British Airways introduced the forerunner of Club World on its Boeing 747 flights to New York in 1977 and an updated cabin, called Super Club, across its network in 1981. You can see how things have changed by watching a BA commercial from the time here:
Club World and Club Europe were introduced in early 1988 and was a step up from Super Club, with a new, reclining "slumberseat" and better service on the ground and on-board, thanks to dedicated cabin crew. The slumberseat was not so different from what travellers in the airline's first class were experiencing and quickly won passengers over.
Over the next decade, the airline introduced arrivals lounges for Club passengers and also replace the slumberseat with the 1996 "cradle seat", which tilted as well as reclining.
Just four years later, faced with competition from other airlines, BA briefed the design agency tangerine to come up with "the holy grail of airline travel sprinkled with a bit of pixie-dust". Its answer was the famous yin-yang design flat bed seat (see below).

So what of the new seat?
The Club Suite will be introduced on the A350 when the aircraft joins BA for the first time this summer.
It will offer "direct-aisle access, a suite door for greater privacy and luxurious flat-bed seats in a 1-2-1 configuration… WiFi, 17.5 to 18.5-inch inflight entertainment screens, high definition gate-to-gate programming, and PC / USB power".
Alex Cruz, British Airways' Chairman and CEO, says: "Each new suite has direct aisle access and comes with a personal door - design features which were incorporated as a direct result of the feedback we've had from our customers.
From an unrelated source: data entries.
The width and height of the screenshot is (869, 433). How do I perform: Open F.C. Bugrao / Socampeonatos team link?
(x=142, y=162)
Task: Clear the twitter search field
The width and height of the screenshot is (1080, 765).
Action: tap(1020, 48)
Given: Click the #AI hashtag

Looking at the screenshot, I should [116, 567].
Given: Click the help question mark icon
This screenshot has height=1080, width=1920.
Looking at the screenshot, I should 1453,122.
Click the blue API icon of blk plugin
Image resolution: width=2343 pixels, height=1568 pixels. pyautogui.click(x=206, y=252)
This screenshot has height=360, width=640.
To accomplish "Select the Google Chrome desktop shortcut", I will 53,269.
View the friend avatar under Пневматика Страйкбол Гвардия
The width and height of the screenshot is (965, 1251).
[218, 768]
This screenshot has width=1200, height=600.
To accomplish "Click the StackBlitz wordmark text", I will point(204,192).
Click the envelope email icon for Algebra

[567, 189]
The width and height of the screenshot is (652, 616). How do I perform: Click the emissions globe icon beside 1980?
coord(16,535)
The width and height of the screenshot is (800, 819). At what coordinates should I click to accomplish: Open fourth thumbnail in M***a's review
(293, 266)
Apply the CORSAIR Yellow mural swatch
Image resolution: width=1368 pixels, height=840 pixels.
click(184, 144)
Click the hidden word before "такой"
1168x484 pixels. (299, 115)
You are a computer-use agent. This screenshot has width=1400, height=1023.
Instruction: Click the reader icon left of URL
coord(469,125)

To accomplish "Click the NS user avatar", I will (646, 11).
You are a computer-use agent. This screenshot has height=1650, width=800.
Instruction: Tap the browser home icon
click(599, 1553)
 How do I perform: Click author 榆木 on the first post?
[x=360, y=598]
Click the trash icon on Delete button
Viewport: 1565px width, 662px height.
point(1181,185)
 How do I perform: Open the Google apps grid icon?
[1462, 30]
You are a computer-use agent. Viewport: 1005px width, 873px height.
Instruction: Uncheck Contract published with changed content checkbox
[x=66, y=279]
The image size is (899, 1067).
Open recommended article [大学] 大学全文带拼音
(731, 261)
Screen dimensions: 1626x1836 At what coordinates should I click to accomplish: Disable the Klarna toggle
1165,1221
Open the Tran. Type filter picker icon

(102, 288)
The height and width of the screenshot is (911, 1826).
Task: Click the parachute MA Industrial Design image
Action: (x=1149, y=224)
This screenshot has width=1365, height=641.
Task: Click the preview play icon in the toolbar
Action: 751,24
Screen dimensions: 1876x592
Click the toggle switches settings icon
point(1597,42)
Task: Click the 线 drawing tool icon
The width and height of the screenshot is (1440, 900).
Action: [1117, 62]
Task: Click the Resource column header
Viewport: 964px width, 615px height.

We've worked hard to ensure every aspect of the Club World experience from the lounges we've refreshed, to the new gourmet menus from Do&Co on flights from Heathrow, and the luxurious bedding we've introduced from The White Company exudes the very British style and quality customers expect from us."
The new seats will be rolled out across the network from 2020, the airline says.
While the new seat looks as though it will please loyal BA customers, perhaps a more interesting observation about the new plane's configuration comes behind Club. The A350 will have the same number of seats in World Traveller Plus, British Airways' premium economy cabin, as in Club.
BA introduced its premium economy cabin in 2000 on its relatively new Boeing 777 fleet
On the airline's planes with three classes (Club, WTP, Economy) there were half as many seats in WTP as in Club — 24 to 48. The ratio was higher in four-class planes — 13 in First, 48 in Club, 40 in WTP and 127 in Economy.
However, the new BA A350 will be the first time that WTP has been present in equal number.
It shows the remarkable success of the fourth cabin — an idea that was not universally welcomed when it was first introduced — and is a proxy for what has happened to travel policies and budgets in the intervening 19 years.
Most telling of all the new WTP seat looks not too much different from the Super Club seat of the 1980s albeit without the hi-tech in-flight entertainment Oh and a contemporary blue rather than the orange-brown of the earlier era.